That’s not including artists not featured on magazine discs that I might discover on my own or be on the lookout for. Last year my favourite albums included strong follow ups to fine albums (The Black Key’s El Camino; Bon Iver’s Bon Iver, Bon Iver; Arcade Fire’s The Suburbs), a return to form after recent disappointments (Paul Simon’s So Beautiful Or So What, Lucinda Williams’s Blessed, The Decemberists’s The King is Dead), fantastic reissues (Pink Floyd’s aurally brilliant editions of The Dark Side of the Moon and Wish You Were Here), major compilations, such as the superb Late Night Tales series of modern jukeboxes (Midlake, MGMT, Trentemøller) and reliable stalwarts like the World Music CD releases from the English Rough Guide label (The Rough Guide to African Guitar Legends, Klezmer, English Folk etc.). Then there were releases coming to CD for the first time such as the amazing Opika Kende, Africa at 78 RPM box set and other CDs featuring Cumbia music, Indonesian punk and numerous other world music compilations. If I didn’t discover any new artists or groups to fall in love with in 2011 (as I did with Bon Iver, Midlake, The National, Espers and others in the past), it’s because I didn’t have that time to check out the entire albums, whose single tracks, from Metronomy or Jonathan Richman, sounded so enticing.
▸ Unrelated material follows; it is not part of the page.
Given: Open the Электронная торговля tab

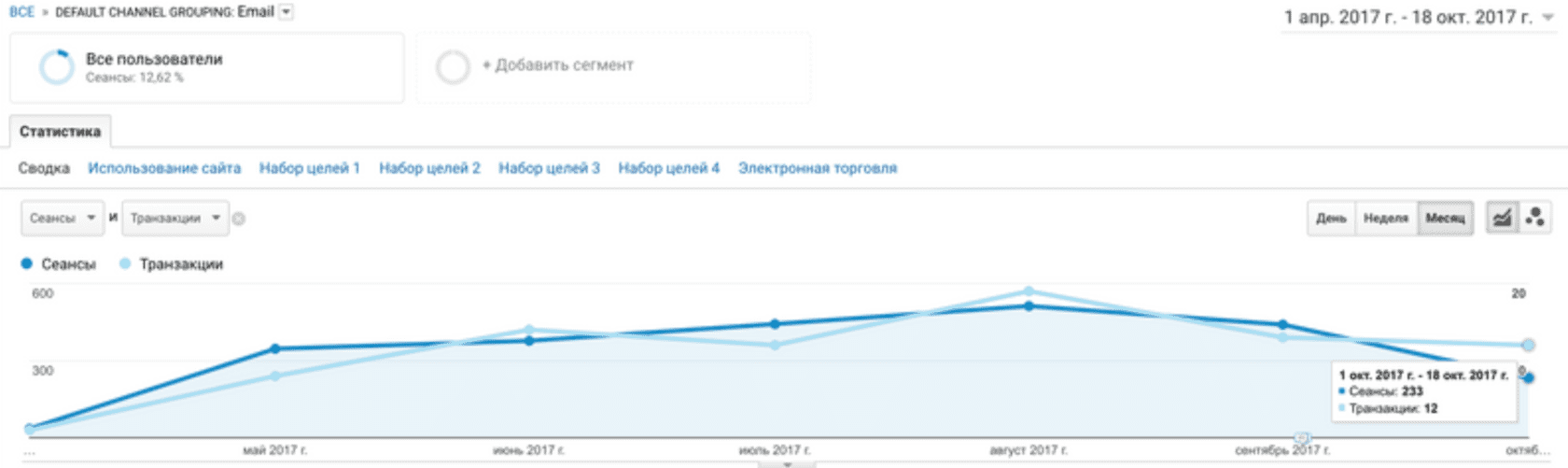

But my estimate is that there may be (each year) perhaps 100 worthwhile releases that I may or may not find out about. By any artistic standards, and more so in an age when we have access to more music than anyone in history, this is remarkable. Is it any wonder that I’d rather seek out new sounds then check out what’s playing at my local move house?
– Shlomo Schwartzberg is a film critic, teacher and arts journalist based in Toronto. He teaches regular courses at Ryerson University's LIFE Institute, where he will be teaching a course on 70s American cinema, beginning on May 4, 2012.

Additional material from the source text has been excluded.